A rise in the AG in critically ill patients was long thought to be predominantly due to lactic acidosis, yet several studies reported poor sensitivity of the AG in detecting hyperlactataemia defined by a lactate threshold of 2.5 mmol/l [3134]. The AG was an excellent predictor of severe hyperlactataemia defined as lactate above 4 mmol/l [32] or 5 mmol/l [8]; however, Nichol and colleagues found that a higher lactate concentration even within a normal reference range of 2 mmol/l independently predicts mortality [35]. The AG may thus miss patients at risk of mortality, as a considerable degree of hyperlactataemia is required to push the AG outside its normal reference range if the baseline AG is low [2]. This is in keeping with the extreme difference in lactate levels between survivors and non-survivors observed in the study reporting the highest predictive value of AG [7]. Other studies reported smaller, albeit mostly statistically significant, differences in lactate levels between survivors and non-survivors.


The methodological quality of primary studies was generally poor. Most studies were rated at moderate or high risk of attrition bias and sampling bias as a result of failure to quantify missing outcome or prognostic data, especially in retrospective studies, where case notes with missing information are less likely to have been available. This may have affected our results where information was missing in a non-random manner. Similarly, risk of confounding was moderate to high in the majority of studies. Only one study explored the influence of age on AG levels, and stratification was not employed by any study; the risk of confounding affecting the review outcome is therefore high. Several studies did not report relevant effect measures, such as OR, AUC or mean difference or failed to provide confidence intervals, leading to exclusion from this review. Furthermore, the overall severity of illness in the study cohort was sometimes not quantified by means of an accepted disease severity score, such as the Acute Physiology and Chronic Health Evaluation II (APACHE II), Sequential Organ Failure Assessment (SOFA) score or Injury Severity Score (ISS) in trauma patients. No studies reported short-term mortality outcomes, which may have been more appropriate as naturally the prognosis in critical care patients is heavily influenced by clinical interventions undertaken during the inpatient stay. Shapiro and colleagues found that a single lactate level drawn on admission has good discriminatory power to predict 3-day mortality (AUC = 0.8) but poor discriminatory power to predict 28-day mortality (AUC = 0.67) [36]. Lastly, few studies stated the types of intravenous fluids used and no study included the quantity of intravenous fluid used as a variable in multivariate analysis.

--------

Exercise tasks
1 – Answer from the anion gap text:
(a) What lactate threshold defined hyperlactataemia in the studies that found poor AG sensitivity?
(b) What AUC did Shapiro and colleagues report for a single admission lactate level predicting 3-day mortality?
(c) How many studies explored the influence of age on AG levels?
2 – Could you go on with the anion gap text, starting after its final sentence?
None of the data has any role here.

Dataset items
--------

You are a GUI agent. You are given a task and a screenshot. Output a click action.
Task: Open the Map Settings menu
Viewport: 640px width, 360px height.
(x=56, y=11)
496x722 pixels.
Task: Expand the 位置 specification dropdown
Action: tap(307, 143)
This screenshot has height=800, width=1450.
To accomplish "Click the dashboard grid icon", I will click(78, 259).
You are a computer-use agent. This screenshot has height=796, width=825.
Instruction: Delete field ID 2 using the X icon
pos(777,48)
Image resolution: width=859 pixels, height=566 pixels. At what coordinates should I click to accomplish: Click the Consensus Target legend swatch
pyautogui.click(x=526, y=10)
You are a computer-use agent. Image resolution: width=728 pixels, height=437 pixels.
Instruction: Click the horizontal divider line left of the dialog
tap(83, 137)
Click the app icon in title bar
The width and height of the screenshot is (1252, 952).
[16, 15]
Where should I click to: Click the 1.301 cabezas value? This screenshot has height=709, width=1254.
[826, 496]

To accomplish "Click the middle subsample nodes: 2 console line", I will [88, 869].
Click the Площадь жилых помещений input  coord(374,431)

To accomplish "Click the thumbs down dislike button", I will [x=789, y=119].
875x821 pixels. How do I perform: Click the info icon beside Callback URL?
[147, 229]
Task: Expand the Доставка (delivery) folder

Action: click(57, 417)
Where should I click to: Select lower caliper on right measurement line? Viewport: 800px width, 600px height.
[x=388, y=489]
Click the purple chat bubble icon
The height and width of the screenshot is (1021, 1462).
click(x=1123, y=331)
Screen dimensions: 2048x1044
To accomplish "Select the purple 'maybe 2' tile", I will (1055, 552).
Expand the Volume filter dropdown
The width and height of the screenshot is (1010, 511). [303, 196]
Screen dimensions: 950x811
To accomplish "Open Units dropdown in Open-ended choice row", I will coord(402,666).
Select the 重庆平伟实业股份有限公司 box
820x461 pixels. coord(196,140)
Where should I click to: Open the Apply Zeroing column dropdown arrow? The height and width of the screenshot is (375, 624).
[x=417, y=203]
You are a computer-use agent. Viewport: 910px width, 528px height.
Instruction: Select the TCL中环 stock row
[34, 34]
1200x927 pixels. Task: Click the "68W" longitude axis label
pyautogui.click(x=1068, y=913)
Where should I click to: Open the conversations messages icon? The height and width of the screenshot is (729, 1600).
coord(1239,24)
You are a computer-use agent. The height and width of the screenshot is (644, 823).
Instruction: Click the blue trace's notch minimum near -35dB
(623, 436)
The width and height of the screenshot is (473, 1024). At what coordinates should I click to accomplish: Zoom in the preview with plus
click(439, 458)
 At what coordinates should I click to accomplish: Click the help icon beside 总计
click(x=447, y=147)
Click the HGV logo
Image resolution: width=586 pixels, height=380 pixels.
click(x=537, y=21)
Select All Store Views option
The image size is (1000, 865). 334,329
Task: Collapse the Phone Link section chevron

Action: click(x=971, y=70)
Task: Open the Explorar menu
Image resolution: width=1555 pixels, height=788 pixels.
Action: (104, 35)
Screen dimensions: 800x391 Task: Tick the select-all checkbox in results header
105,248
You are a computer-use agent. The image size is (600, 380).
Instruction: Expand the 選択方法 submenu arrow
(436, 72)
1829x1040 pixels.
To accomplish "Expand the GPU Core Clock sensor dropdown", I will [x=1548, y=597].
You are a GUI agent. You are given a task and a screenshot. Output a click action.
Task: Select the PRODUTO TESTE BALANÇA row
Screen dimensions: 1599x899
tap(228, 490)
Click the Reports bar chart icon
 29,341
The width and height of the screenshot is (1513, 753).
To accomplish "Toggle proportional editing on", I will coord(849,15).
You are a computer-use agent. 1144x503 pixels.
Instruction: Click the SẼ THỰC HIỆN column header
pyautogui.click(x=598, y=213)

--------

Response list
1 –
(a) 2.5 mmol/l
(b) 0.8
(c) One

2 –
The high degree of unexplained statistical heterogeneity, considerable diversity between patient cohorts and poor quality of primary studies, in particular the high risk of attrition bias and confounding, impact on the overall strength of evidence of this systematic review and meta-analysis. The majority of studies reported here do not support the use of the AG as a predictor of 31-day mortality, in-ICU mortality or in-hospital mortality. Therefore, based on the available evidence, the use of a single AG measurement for risk stratification in critically ill patients cannot be recommended. Further high quality research would be required to conclusively determine the validity of the AG as a predictor of mortality. However, the probable influence of intravenous fluids on AG levels and the substantial baseline variability between AG levels among healthy individuals may render the use of the AG problematic in clinical practice. In light of the growing body of evidence supporting the use of lactate concentration for monitoring of critically ill patients, it may be more worthwhile to focus efforts on increasing the capacity for lactate measurement in low resource settings.